§ **WHAT YOU SHOULD DO**:
Copy verbatim the block of lines in the entries below whose first line contains "Viewport: 1200px width, 449px" and whose last line contains "Task: Click the Add-ins (加载项) icon". Leave out all other lines.

§ **RECORDS FOR THE EXERCISE**:
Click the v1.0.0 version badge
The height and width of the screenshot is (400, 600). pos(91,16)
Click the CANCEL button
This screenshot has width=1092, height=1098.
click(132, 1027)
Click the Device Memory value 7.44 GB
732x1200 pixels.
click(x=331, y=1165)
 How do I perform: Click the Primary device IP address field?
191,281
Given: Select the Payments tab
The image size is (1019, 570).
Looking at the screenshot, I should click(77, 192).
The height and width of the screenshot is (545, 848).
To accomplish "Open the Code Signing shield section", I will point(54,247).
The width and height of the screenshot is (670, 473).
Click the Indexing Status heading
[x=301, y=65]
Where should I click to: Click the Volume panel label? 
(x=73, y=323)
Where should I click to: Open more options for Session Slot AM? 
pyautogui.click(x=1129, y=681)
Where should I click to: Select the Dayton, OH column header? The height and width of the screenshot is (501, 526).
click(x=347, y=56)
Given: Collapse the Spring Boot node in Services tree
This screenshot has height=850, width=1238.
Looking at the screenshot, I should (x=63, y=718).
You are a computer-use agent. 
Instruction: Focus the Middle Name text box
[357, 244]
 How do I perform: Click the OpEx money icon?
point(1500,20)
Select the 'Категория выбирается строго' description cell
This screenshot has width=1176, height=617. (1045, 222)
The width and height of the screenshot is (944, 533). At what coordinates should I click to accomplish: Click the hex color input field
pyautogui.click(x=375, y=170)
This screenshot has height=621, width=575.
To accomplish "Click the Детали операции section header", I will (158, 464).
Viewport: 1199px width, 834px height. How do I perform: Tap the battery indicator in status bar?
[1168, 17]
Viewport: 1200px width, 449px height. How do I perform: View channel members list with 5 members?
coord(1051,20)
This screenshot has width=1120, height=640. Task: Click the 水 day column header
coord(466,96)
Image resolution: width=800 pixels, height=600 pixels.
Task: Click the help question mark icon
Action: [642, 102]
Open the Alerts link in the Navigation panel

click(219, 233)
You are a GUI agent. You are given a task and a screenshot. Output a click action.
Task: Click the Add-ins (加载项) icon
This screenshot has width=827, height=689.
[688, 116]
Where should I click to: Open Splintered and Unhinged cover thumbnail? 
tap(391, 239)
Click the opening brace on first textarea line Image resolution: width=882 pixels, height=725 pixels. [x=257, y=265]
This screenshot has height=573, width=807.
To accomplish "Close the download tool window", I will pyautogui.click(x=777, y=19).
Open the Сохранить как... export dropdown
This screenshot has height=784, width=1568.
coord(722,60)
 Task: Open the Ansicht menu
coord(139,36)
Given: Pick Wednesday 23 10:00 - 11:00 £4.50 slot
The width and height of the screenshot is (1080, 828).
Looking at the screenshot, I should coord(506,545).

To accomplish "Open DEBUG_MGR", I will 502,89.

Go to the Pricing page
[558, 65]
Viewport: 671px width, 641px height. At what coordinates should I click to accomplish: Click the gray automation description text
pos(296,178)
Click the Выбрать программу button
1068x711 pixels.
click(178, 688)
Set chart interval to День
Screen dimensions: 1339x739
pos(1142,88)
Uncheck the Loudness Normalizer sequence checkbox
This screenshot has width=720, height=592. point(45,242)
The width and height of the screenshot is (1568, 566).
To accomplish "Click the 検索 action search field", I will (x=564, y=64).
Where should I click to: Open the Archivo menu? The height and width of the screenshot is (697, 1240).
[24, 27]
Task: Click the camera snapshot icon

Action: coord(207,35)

§ **EXERCISE RESPONSE**:
Viewport: 1200px width, 449px height. How do I perform: View channel members list with 5 members?
coord(1051,20)
This screenshot has width=1120, height=640. Task: Click the 水 day column header
coord(466,96)
Image resolution: width=800 pixels, height=600 pixels.
Task: Click the help question mark icon
Action: [642, 102]
Open the Alerts link in the Navigation panel

click(219, 233)
You are a GUI agent. You are given a task and a screenshot. Output a click action.
Task: Click the Add-ins (加载项) icon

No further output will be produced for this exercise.